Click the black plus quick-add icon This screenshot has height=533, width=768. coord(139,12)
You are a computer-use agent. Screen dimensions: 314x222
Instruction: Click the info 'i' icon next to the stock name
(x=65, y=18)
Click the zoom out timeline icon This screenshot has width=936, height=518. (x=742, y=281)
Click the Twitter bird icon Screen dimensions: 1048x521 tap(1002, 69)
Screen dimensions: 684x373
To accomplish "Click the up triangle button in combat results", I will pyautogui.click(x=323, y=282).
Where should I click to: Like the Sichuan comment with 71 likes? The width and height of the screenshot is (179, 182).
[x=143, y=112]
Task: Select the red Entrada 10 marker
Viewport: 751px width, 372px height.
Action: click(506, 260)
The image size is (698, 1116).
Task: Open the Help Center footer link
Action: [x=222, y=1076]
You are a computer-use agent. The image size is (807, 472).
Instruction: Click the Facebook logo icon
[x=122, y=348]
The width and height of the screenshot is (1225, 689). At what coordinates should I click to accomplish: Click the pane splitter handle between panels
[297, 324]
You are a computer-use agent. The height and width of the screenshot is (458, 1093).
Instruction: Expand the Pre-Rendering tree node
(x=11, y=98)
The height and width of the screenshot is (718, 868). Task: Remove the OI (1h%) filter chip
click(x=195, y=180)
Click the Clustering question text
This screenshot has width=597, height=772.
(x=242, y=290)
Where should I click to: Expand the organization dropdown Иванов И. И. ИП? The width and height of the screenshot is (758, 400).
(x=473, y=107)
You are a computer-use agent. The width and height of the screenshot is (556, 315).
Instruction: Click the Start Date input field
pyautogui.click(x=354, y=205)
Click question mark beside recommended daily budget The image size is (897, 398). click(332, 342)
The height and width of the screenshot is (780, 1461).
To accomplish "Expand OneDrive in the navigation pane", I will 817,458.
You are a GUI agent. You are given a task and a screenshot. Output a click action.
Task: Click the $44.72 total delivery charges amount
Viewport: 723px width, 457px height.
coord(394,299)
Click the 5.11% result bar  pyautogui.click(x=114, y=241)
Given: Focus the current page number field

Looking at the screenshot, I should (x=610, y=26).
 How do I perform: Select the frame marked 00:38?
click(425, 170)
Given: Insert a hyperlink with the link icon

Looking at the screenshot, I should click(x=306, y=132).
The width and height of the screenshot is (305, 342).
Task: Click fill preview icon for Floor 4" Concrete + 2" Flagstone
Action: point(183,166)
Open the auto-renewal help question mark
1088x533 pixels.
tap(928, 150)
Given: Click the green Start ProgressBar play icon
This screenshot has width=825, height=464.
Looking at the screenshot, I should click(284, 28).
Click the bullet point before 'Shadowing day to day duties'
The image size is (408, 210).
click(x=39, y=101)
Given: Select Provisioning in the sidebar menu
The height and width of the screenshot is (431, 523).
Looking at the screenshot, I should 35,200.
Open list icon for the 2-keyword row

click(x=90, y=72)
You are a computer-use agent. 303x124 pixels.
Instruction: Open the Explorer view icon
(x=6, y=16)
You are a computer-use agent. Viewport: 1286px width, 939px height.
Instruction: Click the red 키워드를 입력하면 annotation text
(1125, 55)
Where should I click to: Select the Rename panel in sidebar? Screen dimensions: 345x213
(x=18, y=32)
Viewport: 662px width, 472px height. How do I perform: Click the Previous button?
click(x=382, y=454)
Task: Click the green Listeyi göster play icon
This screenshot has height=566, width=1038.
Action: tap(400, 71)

SET TASK:
Report each line of the entries above that contains the word "Start", and copy every such line in full.

RESULT:
Instruction: Click the Start Date input field
Given: Click the green Start ProgressBar play icon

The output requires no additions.